TAKING STOCK: Good small mutual funds

Dear Mr. Berko: 

I have $85,000 to invest for pure growth for my 4-year-old granddaughter. 

I want to buy five to seven no-load mutual funds with small portfolios — ones containing about 40 individual issues. 

I have been reading you for 31 years. Your help would be appreciated.

WP, Cleveland
 

Dear WP: 

This is a tough question. 

So I had to ask a brilliant and sometimes modestly successful fund manager who prefers the nom de plume Cecil D. Michaelpants for his recommendations.

Cecil’s first pick was the barely known Parnassus Endeavor Fund (PARWX-$30.03). 

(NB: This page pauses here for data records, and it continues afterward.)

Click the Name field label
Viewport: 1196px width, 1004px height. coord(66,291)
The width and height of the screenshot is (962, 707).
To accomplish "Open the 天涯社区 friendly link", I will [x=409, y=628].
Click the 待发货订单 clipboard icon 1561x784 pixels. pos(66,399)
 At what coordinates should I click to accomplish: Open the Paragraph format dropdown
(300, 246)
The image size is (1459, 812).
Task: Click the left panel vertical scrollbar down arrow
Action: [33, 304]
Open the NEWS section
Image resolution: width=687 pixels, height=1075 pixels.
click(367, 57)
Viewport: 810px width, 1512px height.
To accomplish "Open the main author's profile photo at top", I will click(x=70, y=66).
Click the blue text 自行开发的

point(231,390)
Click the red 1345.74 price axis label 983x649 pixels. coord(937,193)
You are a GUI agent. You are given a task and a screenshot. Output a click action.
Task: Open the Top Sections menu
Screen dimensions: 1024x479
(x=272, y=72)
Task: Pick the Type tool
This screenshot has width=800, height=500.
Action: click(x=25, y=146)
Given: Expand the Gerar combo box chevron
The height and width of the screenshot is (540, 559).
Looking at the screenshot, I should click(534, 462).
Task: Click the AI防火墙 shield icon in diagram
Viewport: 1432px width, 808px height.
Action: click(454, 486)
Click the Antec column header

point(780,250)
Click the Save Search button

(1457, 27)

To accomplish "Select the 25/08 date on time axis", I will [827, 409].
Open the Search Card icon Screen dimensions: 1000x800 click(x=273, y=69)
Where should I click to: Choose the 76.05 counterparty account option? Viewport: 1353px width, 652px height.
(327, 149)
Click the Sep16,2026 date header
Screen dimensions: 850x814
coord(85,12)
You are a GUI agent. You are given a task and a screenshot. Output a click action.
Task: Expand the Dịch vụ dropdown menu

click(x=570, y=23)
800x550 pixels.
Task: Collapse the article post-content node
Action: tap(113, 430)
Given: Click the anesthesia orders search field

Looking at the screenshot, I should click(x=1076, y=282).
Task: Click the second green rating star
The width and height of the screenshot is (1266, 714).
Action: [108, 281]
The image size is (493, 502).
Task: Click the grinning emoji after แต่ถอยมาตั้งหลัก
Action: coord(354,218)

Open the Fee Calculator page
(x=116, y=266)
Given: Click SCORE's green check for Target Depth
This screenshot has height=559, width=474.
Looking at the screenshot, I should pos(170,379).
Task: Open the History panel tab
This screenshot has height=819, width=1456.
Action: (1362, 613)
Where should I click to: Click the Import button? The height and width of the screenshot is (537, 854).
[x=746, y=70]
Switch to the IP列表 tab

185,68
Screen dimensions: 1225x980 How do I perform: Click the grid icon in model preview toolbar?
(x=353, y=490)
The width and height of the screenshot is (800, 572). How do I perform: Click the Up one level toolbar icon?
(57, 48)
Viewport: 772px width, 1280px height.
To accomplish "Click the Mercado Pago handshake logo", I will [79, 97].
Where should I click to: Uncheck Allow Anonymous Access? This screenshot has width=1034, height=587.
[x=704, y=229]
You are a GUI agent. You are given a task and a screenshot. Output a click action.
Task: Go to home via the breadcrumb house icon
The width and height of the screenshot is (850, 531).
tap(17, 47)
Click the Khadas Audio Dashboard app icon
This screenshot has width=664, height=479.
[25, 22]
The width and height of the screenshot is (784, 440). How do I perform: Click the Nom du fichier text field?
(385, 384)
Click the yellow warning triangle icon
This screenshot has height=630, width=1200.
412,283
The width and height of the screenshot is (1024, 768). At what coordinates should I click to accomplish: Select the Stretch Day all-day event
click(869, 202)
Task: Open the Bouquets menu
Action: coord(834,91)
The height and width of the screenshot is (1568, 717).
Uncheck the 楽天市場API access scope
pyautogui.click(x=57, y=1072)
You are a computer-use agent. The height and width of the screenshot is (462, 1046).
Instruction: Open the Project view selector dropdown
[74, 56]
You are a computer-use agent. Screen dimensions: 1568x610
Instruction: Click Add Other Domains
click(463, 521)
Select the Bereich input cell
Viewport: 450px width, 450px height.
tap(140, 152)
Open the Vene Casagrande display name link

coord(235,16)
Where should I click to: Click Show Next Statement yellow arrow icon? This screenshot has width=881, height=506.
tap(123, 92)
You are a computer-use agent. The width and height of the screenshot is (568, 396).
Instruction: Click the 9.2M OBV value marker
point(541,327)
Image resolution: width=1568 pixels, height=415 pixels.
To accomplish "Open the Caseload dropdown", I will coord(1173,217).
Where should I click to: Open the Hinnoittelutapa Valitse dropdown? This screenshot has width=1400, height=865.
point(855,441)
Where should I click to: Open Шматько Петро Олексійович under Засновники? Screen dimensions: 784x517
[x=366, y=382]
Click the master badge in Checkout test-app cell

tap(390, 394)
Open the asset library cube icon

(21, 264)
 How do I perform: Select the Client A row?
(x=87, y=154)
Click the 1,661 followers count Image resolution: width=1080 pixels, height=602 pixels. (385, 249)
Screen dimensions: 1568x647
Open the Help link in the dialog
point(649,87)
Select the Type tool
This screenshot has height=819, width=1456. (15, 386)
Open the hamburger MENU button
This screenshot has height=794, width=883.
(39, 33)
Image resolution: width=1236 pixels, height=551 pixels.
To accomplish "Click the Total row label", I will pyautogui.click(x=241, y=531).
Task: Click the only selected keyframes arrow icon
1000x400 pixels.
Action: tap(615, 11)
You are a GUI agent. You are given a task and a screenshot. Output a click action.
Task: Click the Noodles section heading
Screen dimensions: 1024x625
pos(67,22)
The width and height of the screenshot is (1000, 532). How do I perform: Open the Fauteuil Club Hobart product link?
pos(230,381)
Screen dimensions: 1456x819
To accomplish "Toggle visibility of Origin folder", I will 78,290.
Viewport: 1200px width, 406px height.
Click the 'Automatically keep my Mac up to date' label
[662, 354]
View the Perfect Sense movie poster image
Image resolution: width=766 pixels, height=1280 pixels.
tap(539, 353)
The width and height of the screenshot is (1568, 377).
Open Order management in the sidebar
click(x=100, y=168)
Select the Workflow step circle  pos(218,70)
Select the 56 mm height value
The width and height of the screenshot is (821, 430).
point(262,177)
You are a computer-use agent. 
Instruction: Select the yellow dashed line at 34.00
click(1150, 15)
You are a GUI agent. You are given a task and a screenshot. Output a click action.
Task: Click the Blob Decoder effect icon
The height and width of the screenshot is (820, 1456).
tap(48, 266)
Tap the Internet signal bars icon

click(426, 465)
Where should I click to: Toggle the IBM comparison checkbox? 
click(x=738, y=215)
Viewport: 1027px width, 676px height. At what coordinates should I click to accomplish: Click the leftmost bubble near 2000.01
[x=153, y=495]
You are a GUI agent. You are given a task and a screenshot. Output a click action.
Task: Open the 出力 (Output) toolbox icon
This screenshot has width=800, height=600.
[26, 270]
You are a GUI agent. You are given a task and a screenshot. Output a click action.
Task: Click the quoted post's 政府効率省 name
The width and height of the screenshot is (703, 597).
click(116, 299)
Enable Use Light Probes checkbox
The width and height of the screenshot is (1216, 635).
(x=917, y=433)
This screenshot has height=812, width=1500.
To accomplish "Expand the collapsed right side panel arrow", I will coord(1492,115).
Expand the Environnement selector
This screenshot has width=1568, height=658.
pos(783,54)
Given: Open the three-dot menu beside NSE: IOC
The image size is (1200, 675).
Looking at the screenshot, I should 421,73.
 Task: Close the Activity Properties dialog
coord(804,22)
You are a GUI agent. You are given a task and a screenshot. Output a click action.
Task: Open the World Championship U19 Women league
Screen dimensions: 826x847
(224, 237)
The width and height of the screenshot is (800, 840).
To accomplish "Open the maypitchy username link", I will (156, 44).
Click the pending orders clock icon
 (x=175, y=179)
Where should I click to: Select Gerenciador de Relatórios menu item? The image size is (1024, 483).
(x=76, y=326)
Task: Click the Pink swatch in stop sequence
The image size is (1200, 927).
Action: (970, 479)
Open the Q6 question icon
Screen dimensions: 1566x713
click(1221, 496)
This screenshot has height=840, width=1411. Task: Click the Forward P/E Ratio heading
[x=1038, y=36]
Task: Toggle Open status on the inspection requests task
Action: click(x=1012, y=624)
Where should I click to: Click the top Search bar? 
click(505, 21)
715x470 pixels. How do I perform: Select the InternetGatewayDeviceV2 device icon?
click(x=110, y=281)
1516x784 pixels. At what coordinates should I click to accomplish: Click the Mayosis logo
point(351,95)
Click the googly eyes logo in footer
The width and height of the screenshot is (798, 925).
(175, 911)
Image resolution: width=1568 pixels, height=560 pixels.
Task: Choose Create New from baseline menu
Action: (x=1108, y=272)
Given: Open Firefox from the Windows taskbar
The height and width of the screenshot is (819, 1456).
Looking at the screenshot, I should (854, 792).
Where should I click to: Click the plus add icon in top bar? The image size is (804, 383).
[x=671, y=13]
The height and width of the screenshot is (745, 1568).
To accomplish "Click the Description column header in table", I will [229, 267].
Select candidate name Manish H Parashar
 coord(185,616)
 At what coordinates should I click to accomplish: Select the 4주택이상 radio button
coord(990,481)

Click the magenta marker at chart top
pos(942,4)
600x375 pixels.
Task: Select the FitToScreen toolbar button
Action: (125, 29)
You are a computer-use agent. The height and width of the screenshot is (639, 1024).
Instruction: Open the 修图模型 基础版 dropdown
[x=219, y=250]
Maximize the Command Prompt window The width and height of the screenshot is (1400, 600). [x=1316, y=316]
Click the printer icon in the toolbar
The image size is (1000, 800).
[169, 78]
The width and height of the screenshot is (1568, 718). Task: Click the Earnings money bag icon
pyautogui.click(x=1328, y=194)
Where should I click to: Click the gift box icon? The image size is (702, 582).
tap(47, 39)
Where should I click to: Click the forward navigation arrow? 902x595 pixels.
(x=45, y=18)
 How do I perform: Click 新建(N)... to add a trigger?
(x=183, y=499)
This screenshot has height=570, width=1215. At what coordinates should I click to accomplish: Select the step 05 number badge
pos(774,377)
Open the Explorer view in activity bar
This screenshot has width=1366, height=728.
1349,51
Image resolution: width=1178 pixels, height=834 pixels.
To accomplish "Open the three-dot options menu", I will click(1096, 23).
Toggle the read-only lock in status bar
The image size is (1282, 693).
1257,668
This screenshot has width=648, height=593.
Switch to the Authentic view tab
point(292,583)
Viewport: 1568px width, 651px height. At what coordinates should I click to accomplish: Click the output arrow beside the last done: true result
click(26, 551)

Its $1.2 billion growth portfolio is run by Jerome Dodson. PARWX invests in companies that provide superior work environments for employees. 

Dodson believes that companies with excellent work environments can recruit and train employees who will perform at higher levels of productivity, motivation and loyalty than their competitors. 

This five-star fund — which owns companies such as Altera, Perrigo and W.W. Grainger — has one-, three-, five- and 10-year total returns of 4.13 percent, 15.43 percent, 14.84 percent and 11.2 percent, respectively. PARWX has 36 issues in its portfolio.

His second pick is the $2.04 billion Ariel Appreciation Fund Investor Class (CAAPX-$49.91), run by John Rogers, whose investment style imitates Warren Buffett’s. 

He seeks superbly managed companies with strong brand recognition and heavy cash flows.

This four-star fund owns issues with which you may not be familiar, including Bristow Group, Kennametal and Lazard. 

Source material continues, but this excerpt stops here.